→ **ACTIVITY**
Gather, from the data below, each line in which the word "agent" occurs.

→ **DATA TO PROCESS**
————

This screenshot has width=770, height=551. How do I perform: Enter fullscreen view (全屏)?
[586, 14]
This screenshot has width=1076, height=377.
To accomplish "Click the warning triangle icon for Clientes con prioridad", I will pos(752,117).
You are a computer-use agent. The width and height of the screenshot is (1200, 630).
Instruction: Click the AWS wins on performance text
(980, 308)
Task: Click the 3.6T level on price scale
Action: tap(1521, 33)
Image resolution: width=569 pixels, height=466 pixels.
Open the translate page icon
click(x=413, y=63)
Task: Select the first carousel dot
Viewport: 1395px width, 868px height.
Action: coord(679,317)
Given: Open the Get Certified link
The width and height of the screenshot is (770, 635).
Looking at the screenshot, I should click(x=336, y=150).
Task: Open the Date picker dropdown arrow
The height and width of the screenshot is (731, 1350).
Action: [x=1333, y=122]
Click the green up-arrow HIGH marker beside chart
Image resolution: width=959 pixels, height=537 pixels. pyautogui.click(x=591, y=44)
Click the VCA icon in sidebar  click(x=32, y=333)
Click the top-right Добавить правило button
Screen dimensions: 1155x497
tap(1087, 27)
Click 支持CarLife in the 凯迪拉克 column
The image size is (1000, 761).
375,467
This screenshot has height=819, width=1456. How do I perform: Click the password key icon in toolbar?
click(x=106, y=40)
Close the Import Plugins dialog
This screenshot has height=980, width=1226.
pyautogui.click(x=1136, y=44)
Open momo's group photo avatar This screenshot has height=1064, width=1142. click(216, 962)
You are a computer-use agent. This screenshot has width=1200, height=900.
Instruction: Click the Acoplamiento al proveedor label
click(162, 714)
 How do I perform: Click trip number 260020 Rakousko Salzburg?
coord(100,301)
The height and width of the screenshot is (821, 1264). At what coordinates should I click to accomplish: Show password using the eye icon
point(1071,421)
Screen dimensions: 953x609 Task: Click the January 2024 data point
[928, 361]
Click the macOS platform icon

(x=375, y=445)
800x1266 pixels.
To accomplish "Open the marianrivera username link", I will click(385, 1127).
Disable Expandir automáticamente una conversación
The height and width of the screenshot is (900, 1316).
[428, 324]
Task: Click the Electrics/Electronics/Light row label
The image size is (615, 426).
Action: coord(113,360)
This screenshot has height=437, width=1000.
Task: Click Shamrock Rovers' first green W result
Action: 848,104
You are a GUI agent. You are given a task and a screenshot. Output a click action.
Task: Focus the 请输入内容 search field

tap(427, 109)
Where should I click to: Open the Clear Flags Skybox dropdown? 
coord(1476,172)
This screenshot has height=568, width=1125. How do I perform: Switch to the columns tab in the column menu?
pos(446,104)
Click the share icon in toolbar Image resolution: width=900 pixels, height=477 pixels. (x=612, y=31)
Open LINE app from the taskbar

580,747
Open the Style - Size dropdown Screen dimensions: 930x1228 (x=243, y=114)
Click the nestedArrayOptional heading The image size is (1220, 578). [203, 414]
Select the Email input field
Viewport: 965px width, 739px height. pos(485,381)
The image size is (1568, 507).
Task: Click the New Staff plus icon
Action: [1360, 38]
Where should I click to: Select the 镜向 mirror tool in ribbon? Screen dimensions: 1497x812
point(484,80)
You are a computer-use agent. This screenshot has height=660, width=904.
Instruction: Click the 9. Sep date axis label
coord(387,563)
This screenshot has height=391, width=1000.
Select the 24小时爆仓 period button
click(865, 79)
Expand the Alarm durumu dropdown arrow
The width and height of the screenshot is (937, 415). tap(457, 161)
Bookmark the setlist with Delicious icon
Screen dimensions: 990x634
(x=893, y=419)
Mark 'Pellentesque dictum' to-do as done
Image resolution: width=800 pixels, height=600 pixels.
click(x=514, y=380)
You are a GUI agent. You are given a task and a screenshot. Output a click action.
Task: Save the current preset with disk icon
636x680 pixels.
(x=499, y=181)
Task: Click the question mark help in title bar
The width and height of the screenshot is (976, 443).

————

→ **ANSWER BOX**
You are a computer-use agent. The width and height of the screenshot is (1200, 630).
You are a computer-use agent. This screenshot has width=1200, height=900.
You are a GUI agent. You are given a task and a screenshot. Output a click action.
You are a computer-use agent. This screenshot has height=660, width=904.
You are a GUI agent. You are given a task and a screenshot. Output a click action.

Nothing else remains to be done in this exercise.